Exercise description:
Please carry on the piece about eating more fat to lose weight, starting right after its last sentence.

Passage to read:
Eat more fat to lose weight. The research is being studied and low fat is out. Fat is healthy and good for your body.
Lose weight by eating more fat — It sounds crazy, but this really DID work for me! Healthy fats are essential to a healthy body and they help to keep my skin looking great! The benefits of healthy fats are too numerous and vital to ignore.
While most people are trying to cut back on fat—I am always trying to find ways to get healthy good-for-me fats into my diet. All fats are not created equal and it’s important to know the difference and to eliminate those unhealthy fats. But good fats? They are good for you! Good fats improve your health, stabilize your eating, and make you look more beautiful.
First of all, let’s talk about fat in general. For the past 50 years or so, we’ve become a nation devoted to low-fat anything. Yet if you look around, we are the fattest we’ve ever been! And the sickest.
Yet, people are still hung up on getting everything as low-fat as possible. But this is WRONG. It’s dangerously wrong. For over 50 years, bad diet advice has been the norm.
However, the truth behind the research is coming out. Dietary fats, even saturated animal and vegetable fats are not bad for you. In fact, they are protective. They make you healthier.
Sugar, processed foods, and vegetable oils are the real dietary disasters.
Eat More Fat!
Unfortunately, most foods labeled low-fat are often over-processed, low in nutrition, and higher in added sugars. When fat is removed, so is the flavor. And guess what gets put in to make up for that? More sugar.
We were all brainwashed to believe that fat makes us fat. It just isn’t so. There’s a culprit in your diet and I’ll talk about that in a minute.
Some fats are bad for you
Yes, some fats are bad for you. And bad fats combined with processed carbohydrates can make you fat and sick. When people make jokes about fast food burgers or other crappy food, being bad for them, they are right. We all know a bag of Doritos and melted Velveeta is not good for you.
However, there are many healthy, nutritious fats that should be a part of your diet. Heathy fats fuel your body, provide energy, repair your cells, and help your body function optimally.
I want you to start seeing fat as a food, as a nutrient, and as an essential part of your daily diet. The right fats are great for your health. If you aren’t on board yet, for now just be open to the idea.
What are “healthy” fats?
You may have heard in the past that oils such as canola corn, cottonseed, vegetable, soybean, peanut are good. They are not. They are highly processed, come from questionable crops, and can have a detrimental effect on your body. Forget your bottles of yellowish golden oils. They are bad stuff.
The good news is that good fats actually taste much better. They each have their own flavor and you can choose the best one based on what you are making. I love coconut oil with curries. I love olive oil with chicken. I love butter with my eggs. Lard, duck fat, and tallow are all making comebacks in the healthy fat department.

Supplied information:
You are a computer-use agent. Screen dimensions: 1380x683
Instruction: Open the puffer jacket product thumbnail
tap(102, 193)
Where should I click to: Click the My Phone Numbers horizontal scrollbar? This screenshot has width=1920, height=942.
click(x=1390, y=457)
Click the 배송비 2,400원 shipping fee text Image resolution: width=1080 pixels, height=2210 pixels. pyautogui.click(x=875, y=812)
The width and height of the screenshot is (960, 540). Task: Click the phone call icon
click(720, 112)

Your response:
In addition, foods such as nuts, eggs, olives, and avocados also have great fat content. These all make wonderful additions to your meals, not only providing great flavor but an extra boost of healthy fat.
What about saturated fat?
Saturated fat was kicked to the curb many years ago. Sure the Crisco and margarine that was popular when I was a kid truly is horrible stuff. But butter, coconut oil, and fat from quality meat sources are fine as fat sources. They are not the reason people get fat, have heart attacks, or suffer from disease. (Hello sugar—I’m looking at you for those things.) The average American is eating over 100 pounds of sugar a year and it has a significant correlation to cardiovascular disease.
Can you eat too much fat?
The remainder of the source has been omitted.